Autumnaged Care
Autumnaged Care

Depression And Its Prevalence In Seniors

Autumnaged Care

Depression And Its Prevalence In Seniors

Mental health struggles in seniors is an area of study and discussion that has not had a lot of air time in the media or in our society in general.

It is not widely known that depression is very common across the general Australian population, especially in our seniors.

Experts have weighed in saying that older Australians are more likely to suffer from some of the main triggers of depression such as physical illness or personal loss.

From looking into the statistics surrounding depression in older Australians to the nuanced challenges presented there is much room for learning and discussion but also hopefully, healing and healthy management.

Numbers released from the National Ageing Research Institute in 2009 from their final report, Depression in older age: a scoping study, found that between 10 and 15% of older people in Australia will experience depression and its symptoms.

Sadly that number significantly rises when and if seniors reside in a residential aged-care facility (RACF). Of those studied in RACFs rates of depression were found to sit around the 35% mark.

Many experts in the field, from organisations like Beyond Blue and doctors at large highlight that there are significant difficulties when attempting to see, diagnose and treat depression in seniors.

A large portion of those over 65 are believed to still be of the understanding that there is a stigma connected to depression and anxiety, believing that by acknowledging their struggle with this illness they will be seen as weak or having character flaws.

This is not a belief solely held by seniors. This is a stigma that has come from and perpetuated by many in our society.

In effort to combat this stigma many organisations like Beyond Blue and us at Autumn Care are seeking to open up a discussion about mental health.

To open up about how common struggling with depression is, how normal it is. How opening up could be the brave first step on the road to finding control over your illness.
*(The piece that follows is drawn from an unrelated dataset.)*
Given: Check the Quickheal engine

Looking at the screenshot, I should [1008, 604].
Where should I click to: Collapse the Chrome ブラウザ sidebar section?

A consequence of this stigma and it being held in our society is that many seniors will hesitate to speak openly about their feelings and experiences of anxiety and depression.

Symptoms can be ignored for months on end and professional help only sought when a person is at breaking point.

As a society, as a medical professional and as a family member there are resources and opportunities to help. Specialised treatments have been carefully created by many experts that not only have the professional expertise but a great compassion for our seniors as well.

From the rich resources at beyond blue to the resources we have at Autumn Care, together and as a community we can make real and precious change in the lives of seniors with depression.

It will take all of us, those in aged care, loved ones and friends to help those that need us most. Knowing the statistics, signs and being involved in the discussion is a great start to lasting change.